** EXERCISE SET **
**1.** In the article on Brookline's tobacco law, switch "businesses" to "retailers" and write out everything from "A handful of" down to "with its implications." again.
**2.** Carry on the article about Brookline's tobacco sales law from its final sentence.
:: PROVIDED TEXT
BROOKLINE DECIDED TO take a creative approach to discouraging tobacco use two years ago, aiming to create a “tobacco-free generation” while acknowledging that current consumers may already be addicted to nicotine in a way that cuts against a total ban on tobacco sales. But the self-described “novel” law, which allows those currently of age to continue to purchase tobacco products while prohibiting their sale to anyone born after the start of 2000, is now at the center of a debate at the state’s highest court.

A handful of businesses that sell tobacco and e-cigarette products in Brookline sued the town, arguing that the law creates an age-restriction on tobacco sales that isn’t allowed under current state law.

At a hearing of the Supreme Judicial Court on Monday, justices were wryly complimentary of the approach, but struggled with its implications. 

“This new law is raising the minimum age gradually to the point where it renders everybody too young to buy,” said Justice Scott Kafker. “Very clever. I just don’t know if that’s legal.”

Patrick Tinsley, representing the sellers, argued that it is not. Drawing from remarks by a few legislators and then-Gov. Charlie Baker about a 2018 bill that raised the state tobacco purchasing age to 21, Tinsley claimed the intent of that law was not merely to raise the age of purchase but to prevent cities and towns from setting their own age restrictions.

“It sets a floor and a ceiling for the sale of tobacco statewide,” Tinsley told the justices. “And one of the primary intentions of the Legislature in doing so was to overcome the confusing and bewildering patchwork of laws that permeated the Commonwealth.”
::::
:: EXTRACTED RECORDS
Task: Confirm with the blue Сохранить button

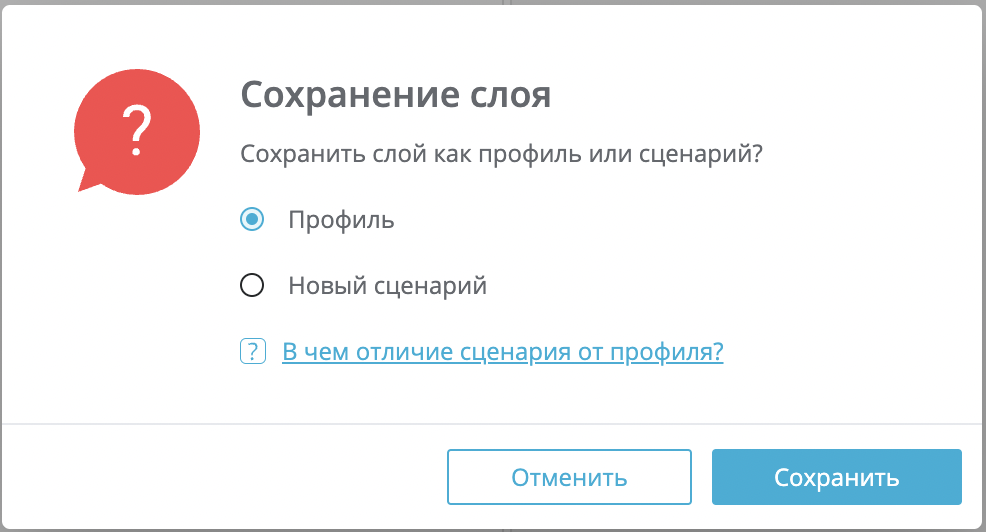Action: click(836, 477)
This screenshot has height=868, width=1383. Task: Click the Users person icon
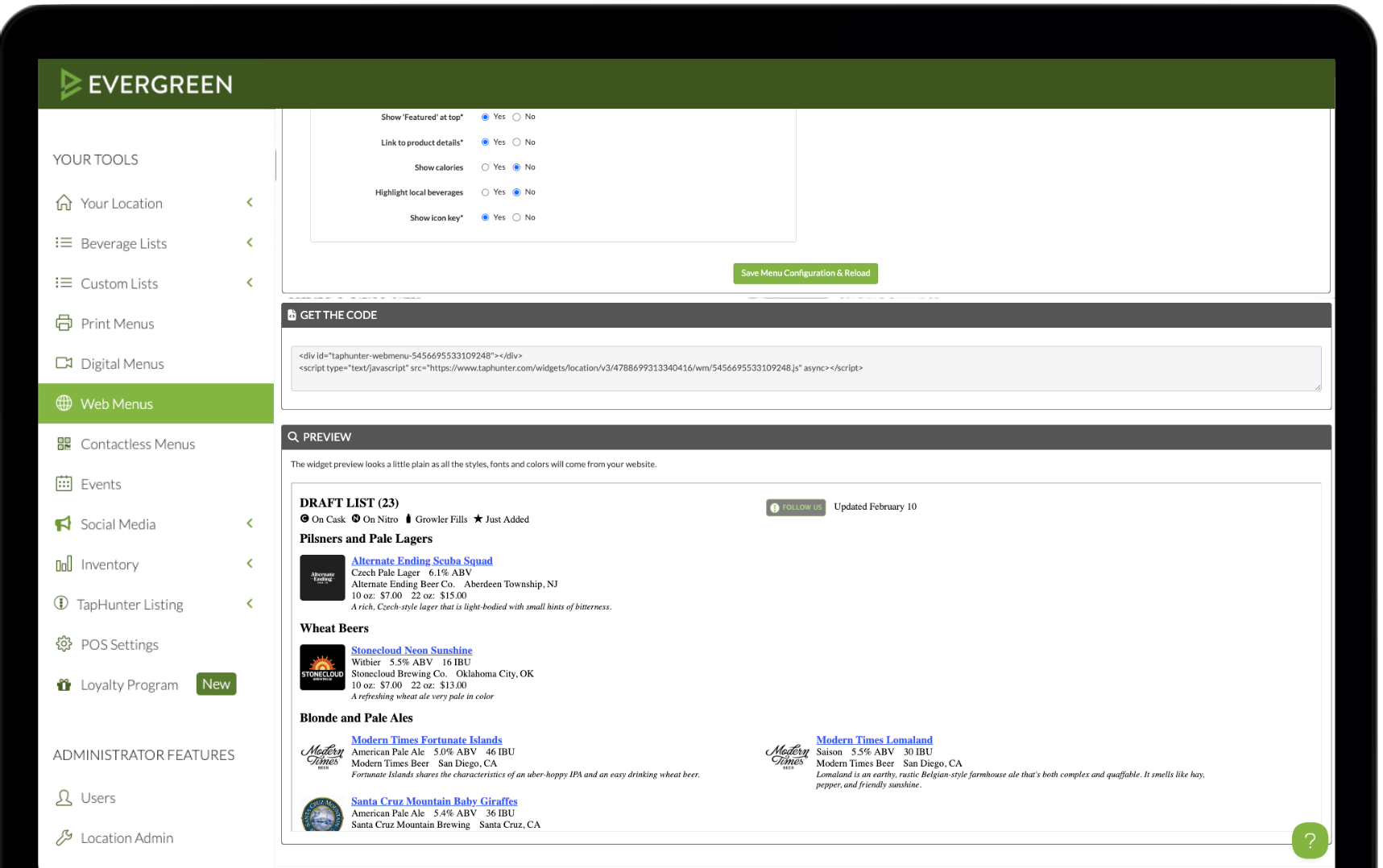64,798
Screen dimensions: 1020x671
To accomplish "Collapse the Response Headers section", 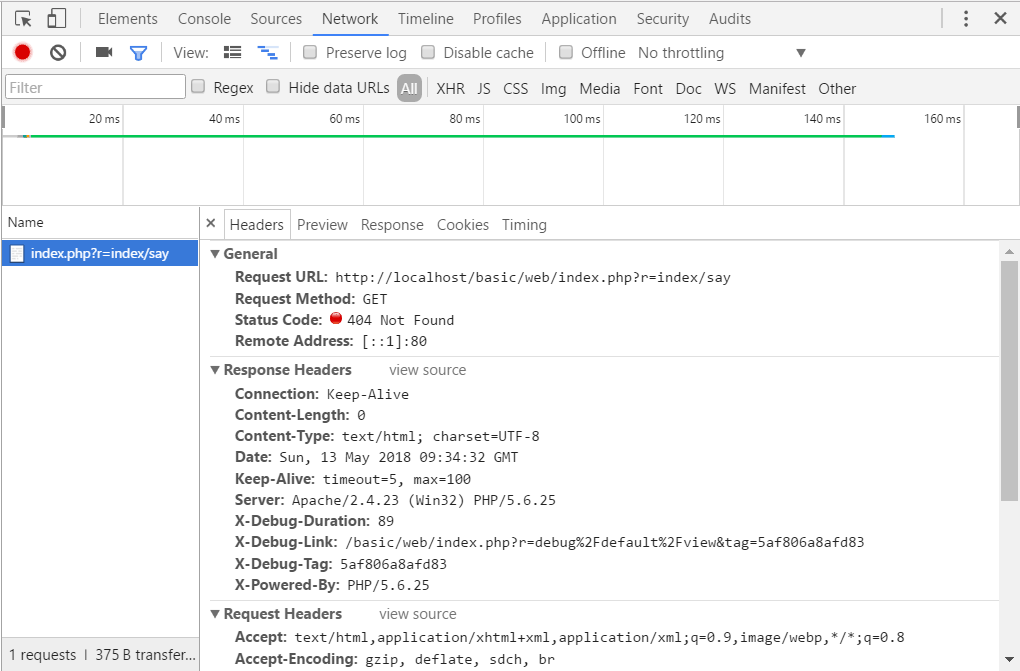I will tap(215, 370).
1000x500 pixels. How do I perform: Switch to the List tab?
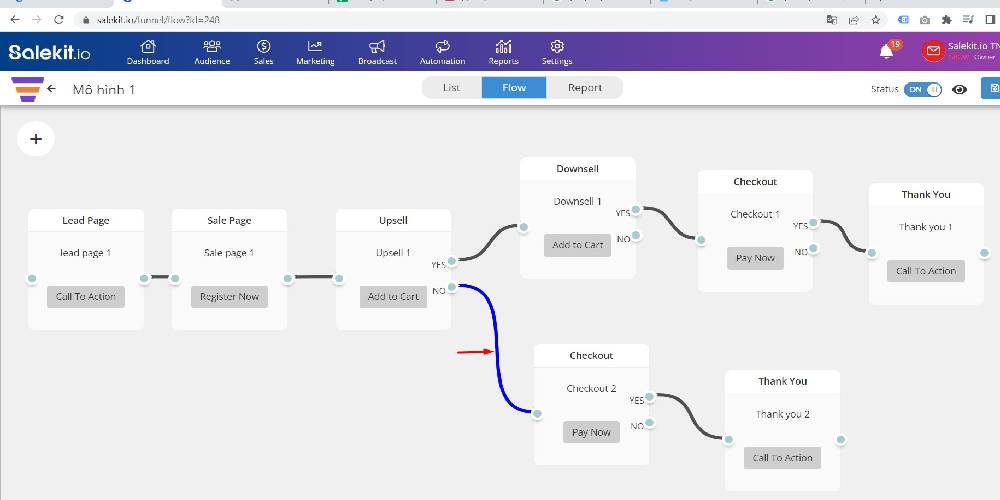[452, 88]
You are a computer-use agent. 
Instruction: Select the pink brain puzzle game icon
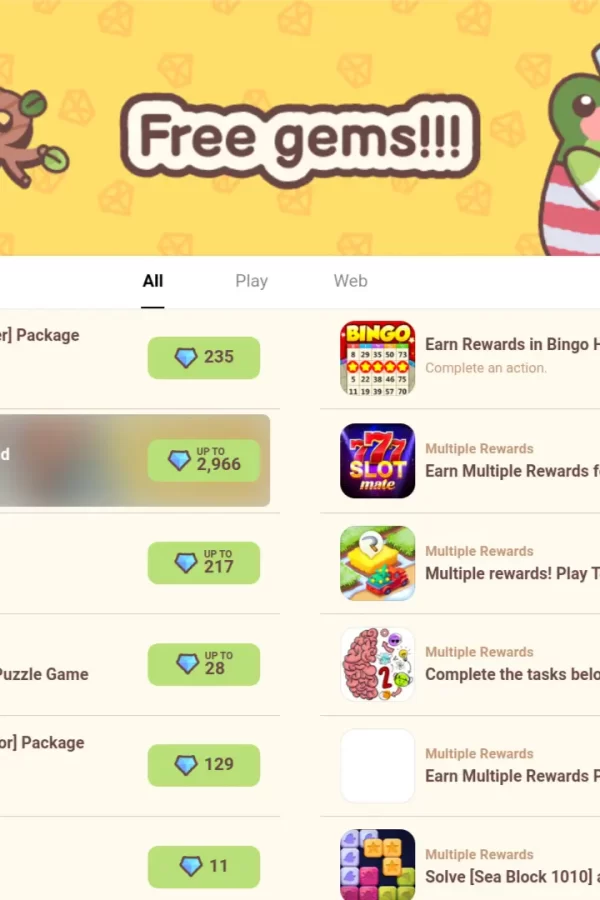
::::
** TASK RESULTS **
**1.**
A handful of retailers that sell tobacco and e-cigarette products in Brookline sued the town, arguing that the law creates an age-restriction on tobacco sales that isn’t allowed under current state law.

At a hearing of the Supreme Judicial Court on Monday, justices were wryly complimentary of the approach, but struggled with its implications.

**2.**
The tobacco retailers are arguing this case on appeal, after the Superior Court agreed to dismiss the suit. The court decided the sellers had not sufficiently argued that the Brookline law was clearly disallowed by the 2018 state law. 

The SJC justices toyed with an interesting paradox in the Brookline rules. “How is this an age-based restriction?” Justice Dalila Wendlandt wondered. “It’s a restriction based on birth year, so no matter how old these particular people get, they will never be able to purchase tobacco.” 

Kafker said that the nature of the regulation is clearly “related to age” because it inherently sets an age at which someone may not be able to buy tobacco, albeit an ever-increasing one. 

“There’s no doubt,” he said. “It’s brilliantly raising the age.”

The town says its law actually divides purchasers in Brookline into two groups – those born before and those born after 2000. 

“This is not a minimum [age],” said Christopher Banthin, of the Public Health Advocacy Institute, who represented Brookline before the court. “This would be the strangest minimum age that anyone, anywhere has heard of. There’s a big difference between telling a teenager, ‘You need to wait till you’re 21 or some other minimum age,’ as compared to, ‘You’re never gonna have the right to purchase this product.’”

The notion of a minimum age rule, where someone becomes old enough to assume a risk, would never happen for this generation, Banthin said.

Brookline would have been allowed under the 2018 law to ban tobacco sales altogether, Banthin said, but they chose not to. Wendlandt suggested that puts a bit of a hole in the town’s public health argument to prevent tobacco use, since it would allow everyone born before 2000 to be “expendable” while a new generation would be “protected by the government.”

“We have learned in public health recently, and tragically, that we’re coming to understand that addiction is a disease,” Banthin said. “It’s not some source of moral judgment. It’s a disease. And so accommodating, not punishing, this group is the appropriate step here. So the hope is that they can be treated through the medical system or quit. But to have someone just stop is problematic, as we know.”